You can use any type of beans that you choose, although I wouldn’t recommend kidney beans because of their firm texture. Enfrijolada sauce is savory, velvety and smooth, so use beans that fit that description. Do I need to say green beans, sweetened baked beans and black-eyed peas are not the best options? If you like them, use them. But my choices would be black beans, pinto beans, mayacoba or navy beans.
Great for Leftovers
Enfrijoladas are an excellent recipe when you have loads of leftovers and have no idea what to do with them. Even though this recipe calls for cooked chicken, you can certainly use chopped leftover cooked beef, pork, scrambled eggs or even fish for your filling.
You can also convert enfrijoladas into a vegetarian meal by filling the tortillas with grated cheese, tempeh or cooked vegetables. The estimate for 1oz/28 grams per tortilla still works no matter what filling you want to use for your enfrijoladas.
I absolutely adore enfrijoladas as a light meal for breakfast, lunch or dinner.

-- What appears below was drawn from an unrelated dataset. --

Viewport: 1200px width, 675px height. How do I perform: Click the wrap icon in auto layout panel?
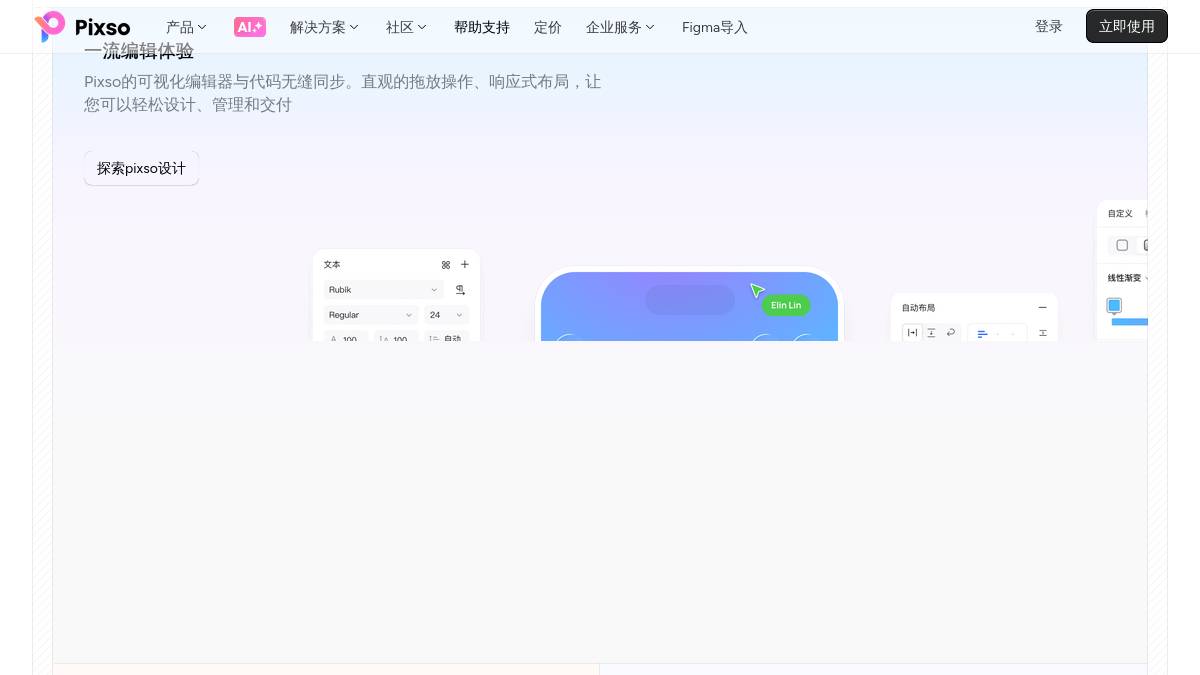pos(951,333)
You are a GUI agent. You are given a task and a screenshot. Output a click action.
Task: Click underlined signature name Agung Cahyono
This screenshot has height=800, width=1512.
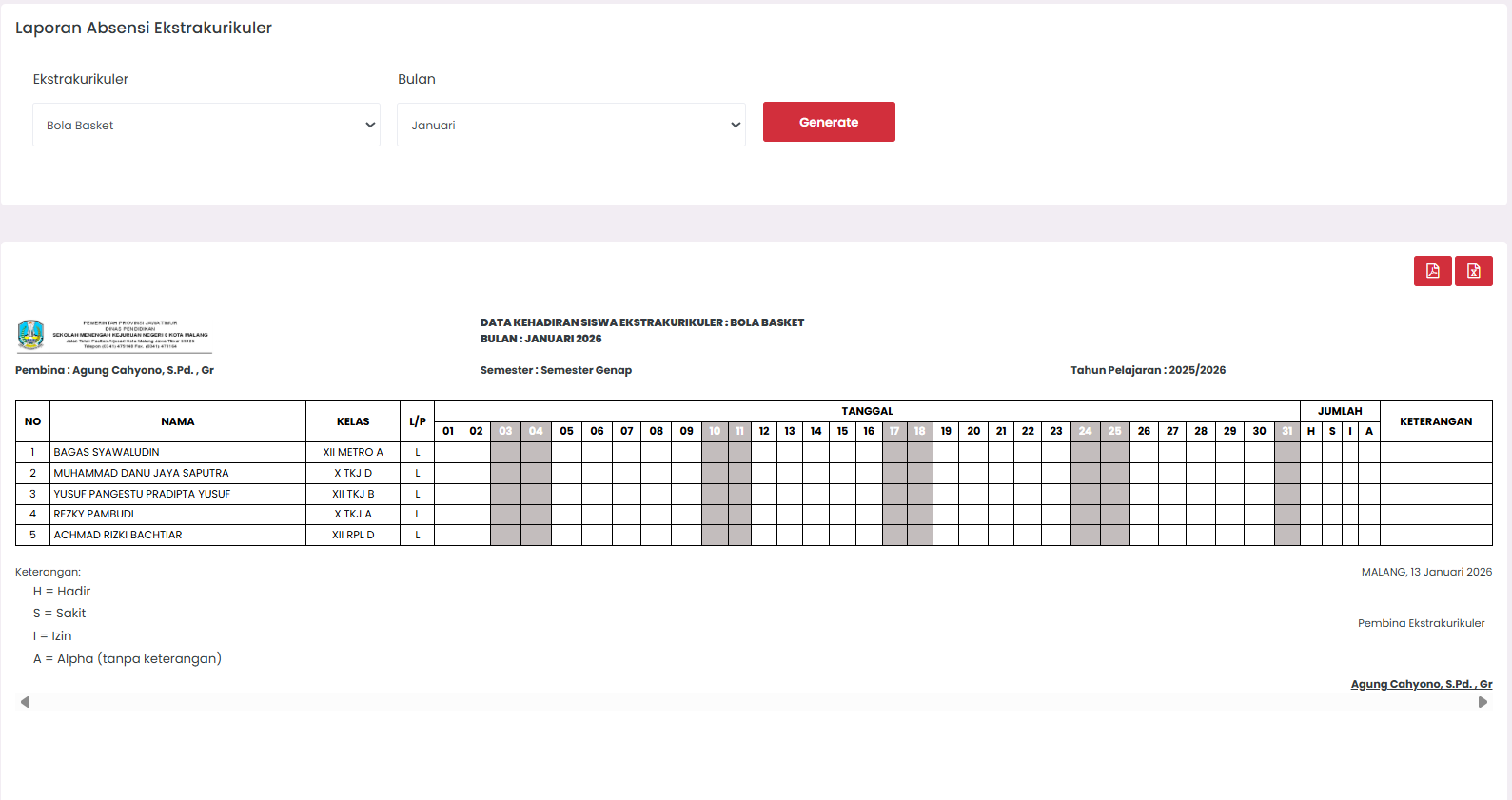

With a salad on the side or a pan of rice you have a complete meal that feeds many. Super economical, fresh and ready for the table when you are…Print
Enfrijoladas (Tacos in Bean Sauce)
- Prep Time: 15 minutes
- Cook Time: 5 minutes
- Total Time: 20 minutes
- Yield: 2–4 servings 1x
2 tbsp. olive oil (30ml)
1 small onion, chopped finely
1 tomato, peeled, seeded and chopped
15.5 oz can black or pinto beans (459g – do not drain)
1 cup water (240ml)
Salt to taste
8 corn tortillas
8 oz cooked chicken, shredded (250g)
4 oz queso cotija, crumbled (125g – substitute grated cheese)
½ avocado, cut into chunks
Mexican crema or regular sour cream
Sliced pickled onions
Your favorite salsa
Heat the olive oil in a medium skillet. Add the onion and tomato, and sauté until the onions are translucent and tomatoes are tender. Add the can of beans and stir to combine well.
Using a food masher, mash the beans so that they become a smooth paste. Stir in the water, season with salt and allow to simmer over medium heat for about 5 minutes. The bean sauce needs to have a pouring consistency, so add a little more water for thinner sauce or simmer longer for a thicker sauce. Keep the sauce warm until ready to serve.
Heat a griddle on the stove and use for reheating the corn tortillas. Once the tortillas are hot, fill with 1 oz (28g) of the chicken. Arrange the filled tortillas on a platter.
When ready to serve, pour the bean sauce over the tacos. Top with the crumbled cheese and the remaining garnishes.